After an obsessive amount of internet searches of self-proclaimed Biohackers, I was led very rapidly down a wild rabbit-hole (or a hare-hole if you like), by Dave Asprey the alleged “father of biohacking” who strives to live until 180 by “aging backwards”. Asprey has written five books encouraging readers to ‘upgrade’ their health and released several spin-off products such as blue light-cancelling glasses for better sleep, bulletproof coffee and opened the world’s first Biohacking Facility which promises to “train cells” more efficiently than ever before. I found myself listening to an obviously successful businessperson using marketing jargon to explain concepts of fundamental cell biology that simply did not make sense to me.
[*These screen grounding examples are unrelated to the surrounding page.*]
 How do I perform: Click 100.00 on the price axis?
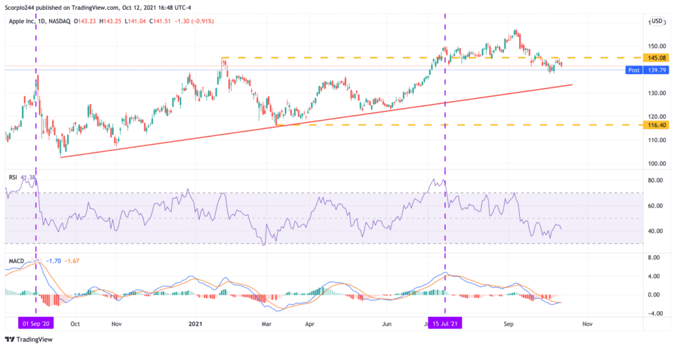tap(657, 164)

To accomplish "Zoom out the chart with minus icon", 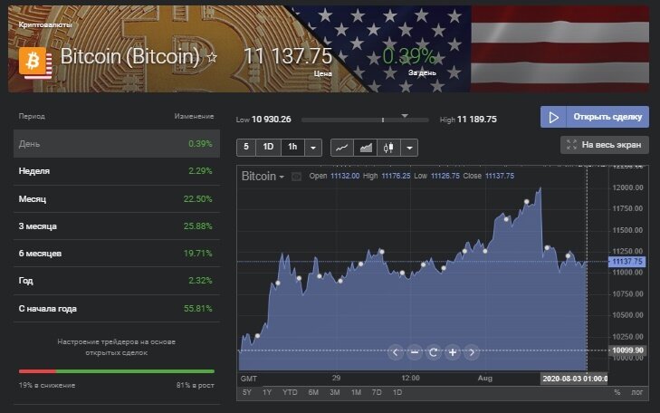I will [415, 352].
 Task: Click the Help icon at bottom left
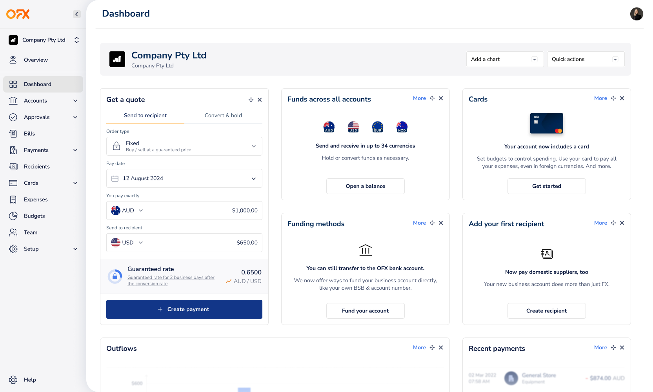[x=13, y=379]
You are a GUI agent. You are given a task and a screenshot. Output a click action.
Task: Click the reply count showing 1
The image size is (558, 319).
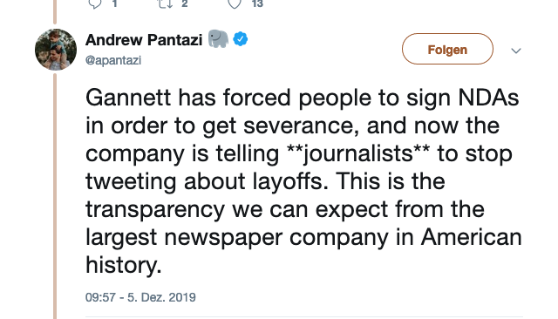click(114, 3)
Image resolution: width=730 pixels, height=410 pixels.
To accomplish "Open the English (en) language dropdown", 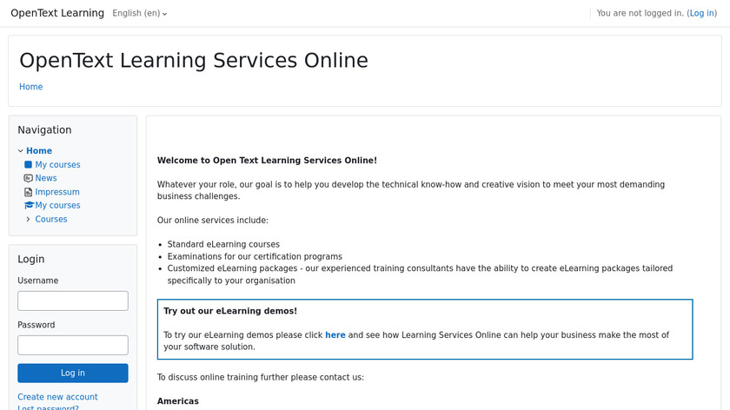I will point(140,14).
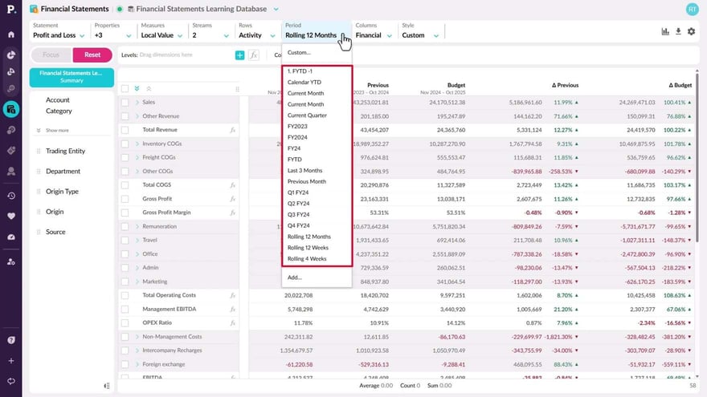Tick the checkbox for the Sales row
The width and height of the screenshot is (707, 397).
point(125,103)
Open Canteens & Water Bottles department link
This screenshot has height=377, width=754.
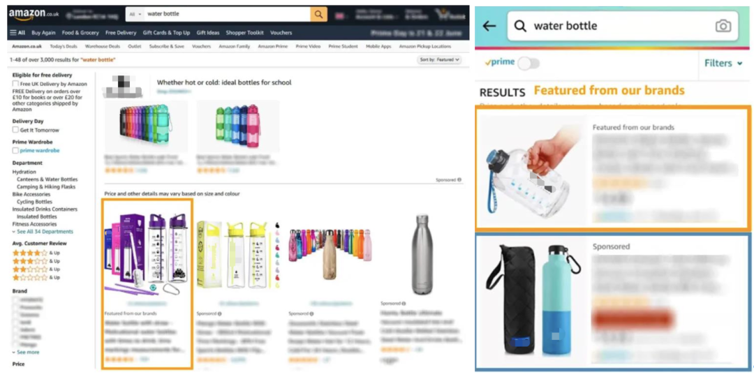[47, 179]
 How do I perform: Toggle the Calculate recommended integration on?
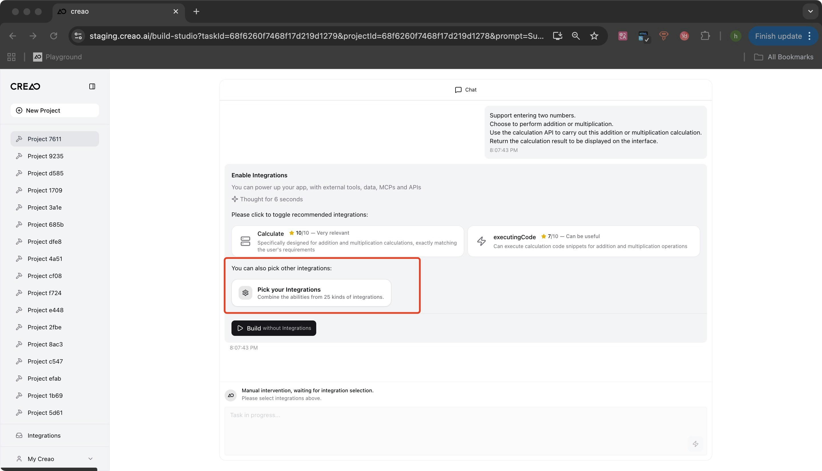click(347, 241)
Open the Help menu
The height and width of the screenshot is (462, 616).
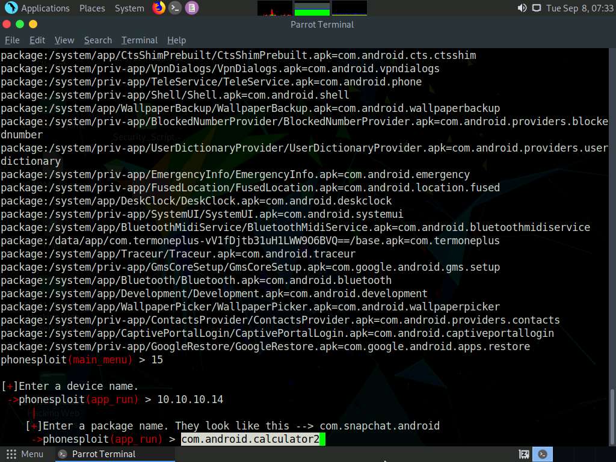[176, 40]
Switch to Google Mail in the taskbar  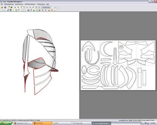(x=23, y=123)
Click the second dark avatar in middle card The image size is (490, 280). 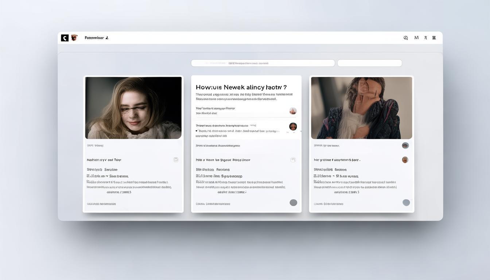pos(293,127)
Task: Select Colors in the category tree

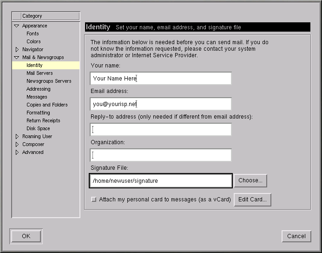Action: click(x=33, y=42)
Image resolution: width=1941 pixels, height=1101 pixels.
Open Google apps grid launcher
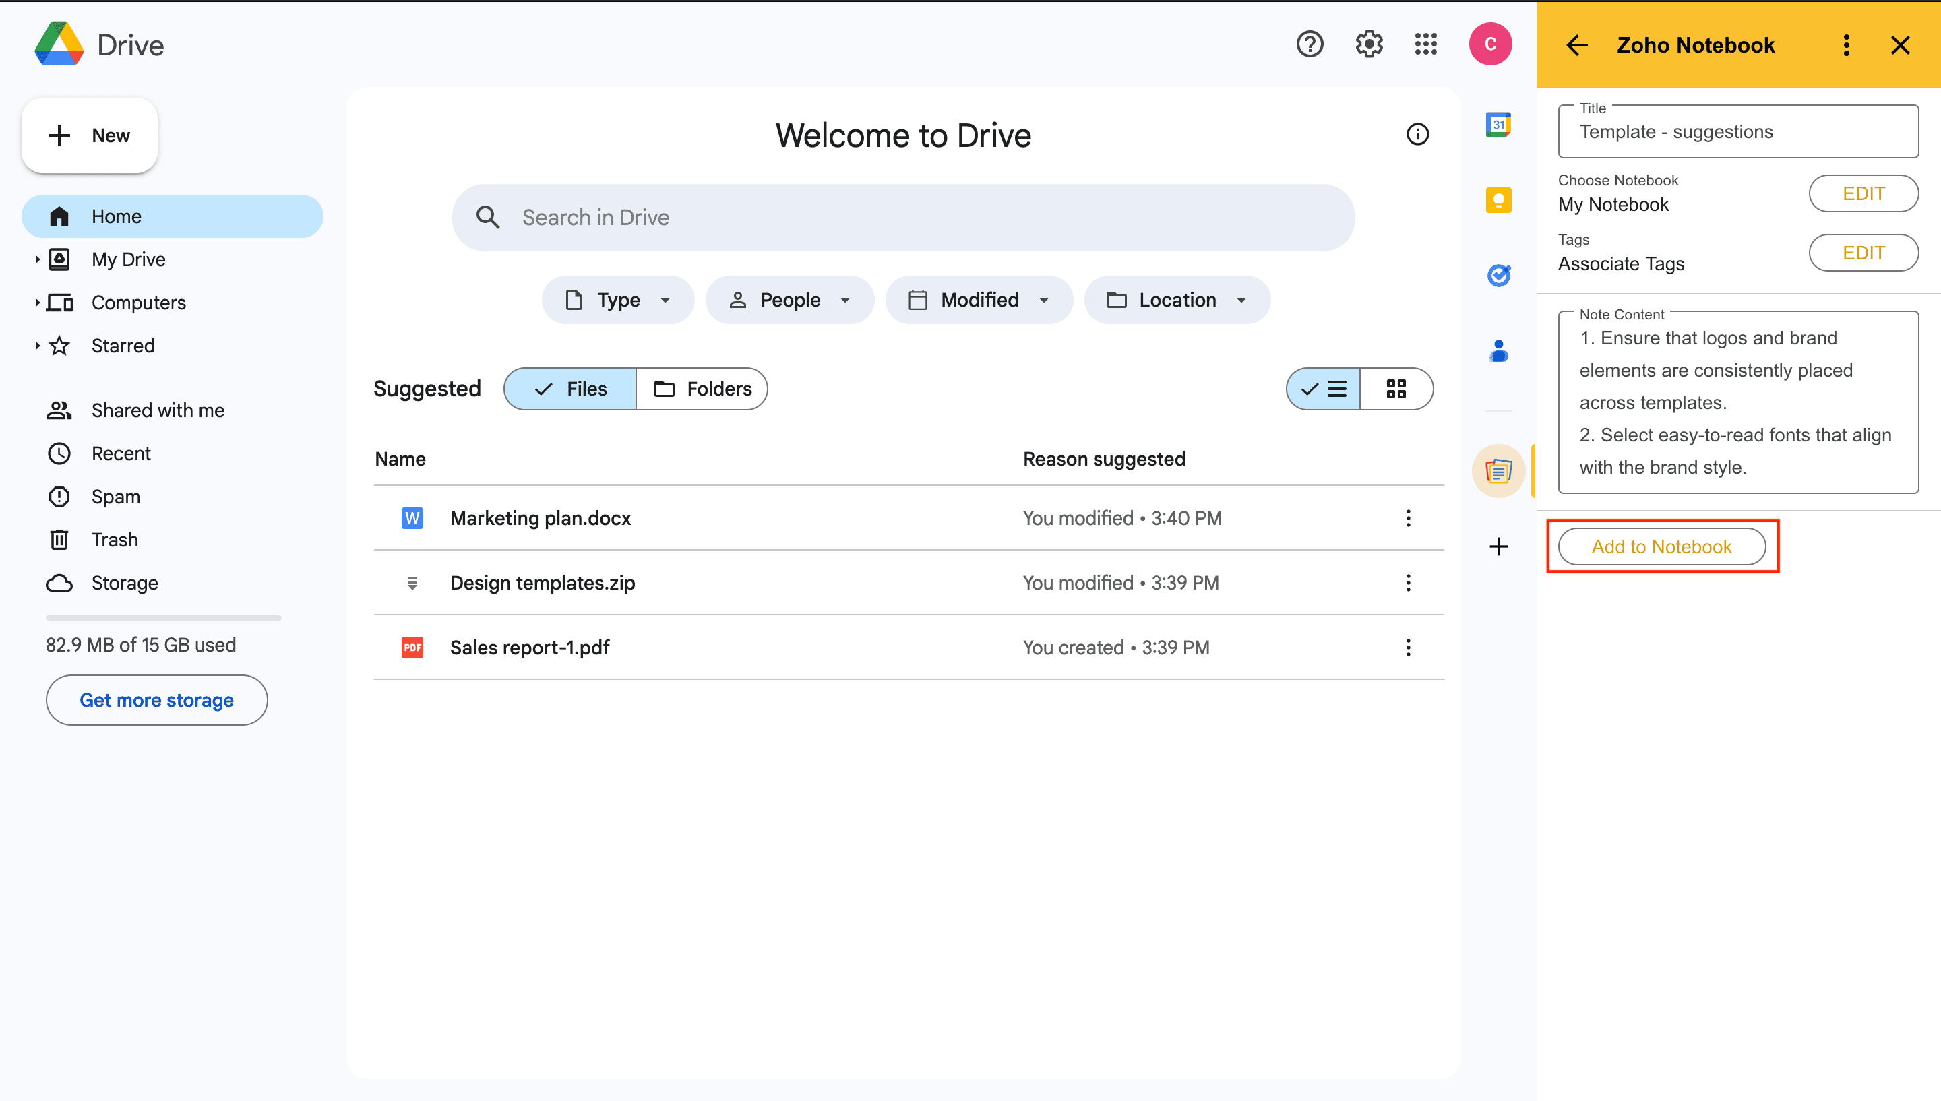coord(1425,45)
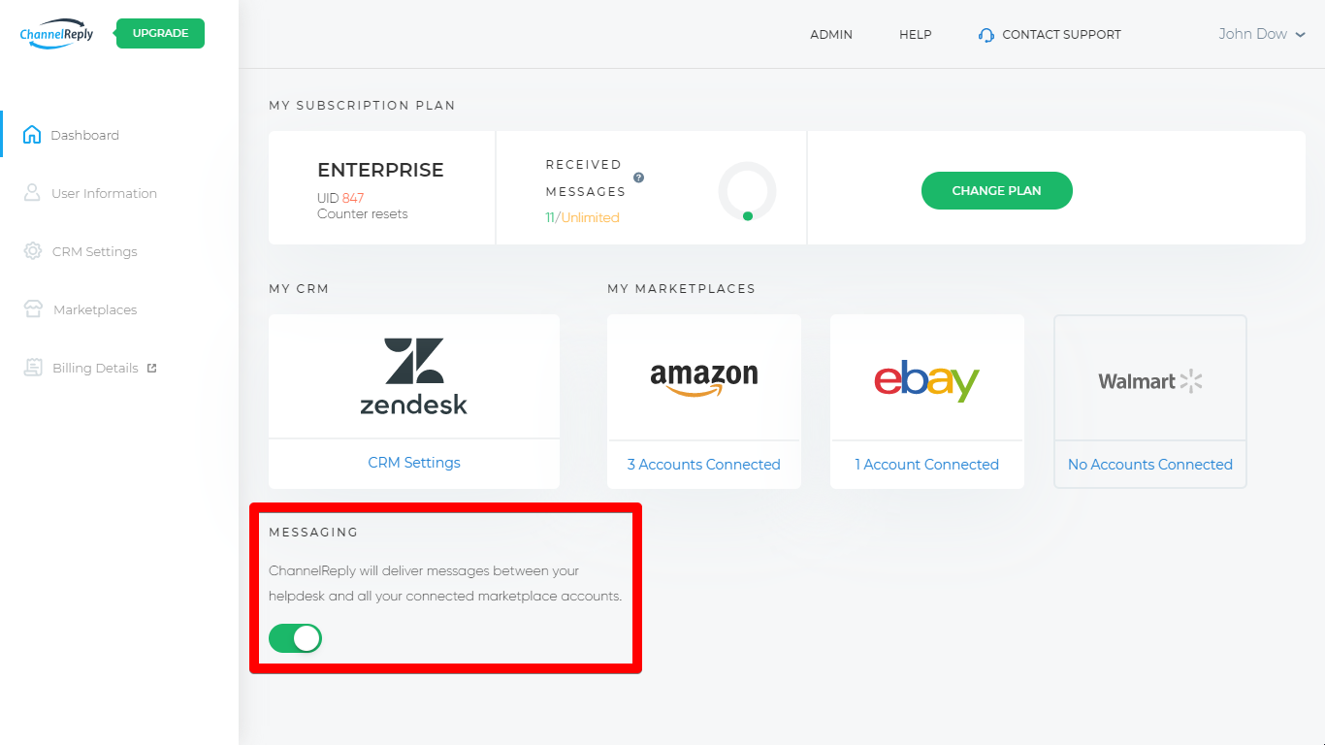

Asprey promotes the use of stacking his unvalidated, expensive technologies together such as cryotherapy, light therapy and atmospheric cell training to “supercharge your body and upgrade your brain”. Hmm… suddenly, the world of biohacking got weird and so too did my YouTube video recommendations. Having used his own weight-loss journey as evidence for his lifestyle advice, Asprey’s use of the term Biohacking aligned itself more with the next fitness craze for gen Z YouTubers rather than the democratisation of science for the people. There are also ample claims of how Asprey biohacks his brain for better professional and everyday performance. Asprey repeatedly uses his personal experimental health procedures to broadcast his taking charge of his own health. Sure, if you have the money to pay a surgeon for an elective removal of stem cells from your bone marrow to inject it into your face, hair follicles and penis (seriously!) – go for it. No real harm to mankind can come from it… I suppose. However, is this really the goal of future synthetic biology? To kick-ass (as Asprey likes to say), live forever and reverse aging?
The bright side of Biohacking
“It changed my life”.
One application of Biohacking that utterly inspires me is the Argus II (Argus retinal prosthesis), a retinal implant that treats blindness – a condition I thought was not at all treatable. This technology was recently approved under the humanitarian device exemption for market launch in 2013 and already offering hope to those losing their sight from macular degeneration, glaucoma, diabetic retinopathy and other eye diseases. Argus II uses feedback mechanism with a miniature video camera, which is housed in the patient’s glasses to capture a scene. The video is sent to a small patient-worn computer, where it is processed and transformed into instructions that are sent back to the glasses via a cable. These instructions are transmitted wirelessly to an antenna in the retinal implant. “It changed my life,” says Joe Vellone, 76, who for years watched his sight gradually deteriorate from age-related macular degeneration. The quality of life that this Biohack can provide the elderly is priceless. However, the price tag for the Argus II is unfortunately not, costing patients around $150,000 USD for the device alone, never mind the cost of surgical implantation and maintenance.
To sum it up…
Combining know-how from nature and new technologies with the intention to improve human health is no doubt a worthy application of our synthetic biology resources. The down-to-earth approach to science, that biohacking spaces such as Genspace, BioCurious and Biologi Garagen provide, is widely appealing and bound to make some traction in entrepreneurial circles. The grassroots atmosphere which these spaces create is a huge plus to encouraging more citizen science. Biohacking in this sense will increase exploration of bio-ideas for commercial exploitation, collaboration with academia or just for fun. However, while these spaces provide the democratisation of science in order to facilitate new technologies (particularly in healthcare), I am skeptical about who will be able to access these advances once released to market. The price-tag associated with bio-hack health “upgrades” (such as the Argus II) is not cheap. It is my hope that innovations in synthetic biology will serve all of mankind – not just those with deep pockets and a desire to self-biohack.